Hello! The code that runs the entropy model during the computation of patch boundaries appears to be bugged.

I ran into the issue while testing a slight modification of demo.py for batch inference. I essentially just changed the line:

prompts = [prompt]

to

prompts = [prompt] * 10

I then ran python3 demo.py "A BLT has" after downloading the usual HF weights. Even though greedy decoding is enabled by default, I unexpectedly ended up with 10 very different generations.

The issue seems to originate in this function in patcher.py, e.g. in these lines:

        max_length = getattr(entropy_model, "max_length", 8192)
        batch_numel = max_length * patching_batch_size
        splits = torch.split(tokens.flatten(), batch_numel)

The code generally does not appear to respect boundaries between sequences in a batch, except potentially in a "soft" way via EOS tokens, and will gladly flatten different sequences into the same chunk. Since entropy_model.max_length is not defined by default and ends up as 8192, in this case it simply puts all of the sequences into the same chunk without differentiating them. The result is that the entropy model assigns lower scores to every subsequent repetition of the same prompt in a batch, so that sequences later on in the batch end up with larger and larger patches.

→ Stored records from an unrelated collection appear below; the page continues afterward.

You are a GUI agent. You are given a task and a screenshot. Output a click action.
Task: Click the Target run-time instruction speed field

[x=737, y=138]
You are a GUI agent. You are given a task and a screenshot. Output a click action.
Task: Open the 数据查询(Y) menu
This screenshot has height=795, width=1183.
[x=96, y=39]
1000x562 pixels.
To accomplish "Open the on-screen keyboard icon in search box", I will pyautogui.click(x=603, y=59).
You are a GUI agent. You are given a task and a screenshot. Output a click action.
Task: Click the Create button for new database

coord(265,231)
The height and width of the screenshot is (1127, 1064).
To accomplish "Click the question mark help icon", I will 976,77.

This is obviously a silly example, but in general one could imagine repeated instructions during batch inference being unreasonably squashed into gigantic patches.

Is this unintentional (the shape annotations in this function match the actual code, so I'm unsure), and were the HF weights trained this way? This sort of thing makes more sense during training, when subsequent documents are on average less closely related to each other, but even there, this could change the distribution of patch sizes to one not seen even during single-sequence inference. Happy to write a PR once this is clarified.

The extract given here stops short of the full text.